Ibu hamil atau menyusui tidak disarankan mengonsumsi berberin. Kalaupun ingin, bisa berkonsultasi dengan dokter sebelum penggunaan untuk menyesuaikan dosis dengan kondisi. 

 

Berhati-hati dalam mengombinasikan berberin dengan antibiotik, obat penurun gula darah, dan obat-obatan yang dipecah oleh hati karena dapat menghasilkan interaksi obat yang tidak diinginkan.

 

 

Referensi:

Tomen D. (2018). Berberine. Nootropics Expert. Diakses pada 03 September 2019.

Hwang JT, Kwon DY, Yoon SH. AMP-activated protein kinase: a potential target for the diseases prevention by natural occurring polyphenols. N Biotechnol. (2009).

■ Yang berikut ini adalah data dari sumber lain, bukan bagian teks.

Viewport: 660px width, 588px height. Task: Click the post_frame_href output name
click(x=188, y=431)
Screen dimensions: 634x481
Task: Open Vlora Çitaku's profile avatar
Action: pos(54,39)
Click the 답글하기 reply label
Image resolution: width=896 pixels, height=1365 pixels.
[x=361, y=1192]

Perry T, Lahiri DK, Sambamurti K, Chen D, Mattson MP, Egan JM, Greig NH. Glucagon-like peptide-1 decreases endogenous amyloid-beta peptide (Abeta) levels and protects hippocampal neurons from death induced by Abeta and iron. J Neurosci Res. (2003). 

Bhutada P, Mundhada Y, Bansod K, Tawari S, Patil S, Dixit P, Umathe S, Mundhada D. Protection of cholinergic and antioxidant system contributes to the effect of berberine ameliorating memory dysfunction in rat model of streptozotocin-induced diabetes. Behav Brain Res. (2011). 

Kalalian-Moghaddam H, Baluchnejadmojarad T, Roghani M, Goshadrou F, Ronaghi A. Hippocampal synaptic plasticity restoration and anti-apoptotic effect underlie berberine improvement of learning and memory in streptozotocin-diabetic rats. Eur J Pharmacol. (2013). 

Lee B, Sur B, Shim I, Lee H, Hahm DH. Phellodendron amurense and its major alkaloid compound, berberine ameliorates scopolamine-induced neuronal impairment and memory dysfunction in rats. Korean J Physiol Pharmacol. (2012).

Kulkarni SK, Dhir A. On the mechanism of antidepressant-like action of berberine chloride. Eur J Pharmacol. (2008). 

Caliceti C, Rizzo P, Cicero AF. Potential benefits of berberine in the management of perimenopausal syndrome. Oxid Med Cell Longev. (2015).

Kulkarni SK, Dhir A. Sigma-1 receptors in major depression and anxiety. Expert Rev Neurother. (2009).

Harvard Medical School. (2018). Sugar and the brain. Harvard Medical School. Diakses pada 03 September 2019. 

Yin J, Xing H, Ye J. Efficacy of berberine in patients with type 2 diabetes mellitus. Metabolism. (2008).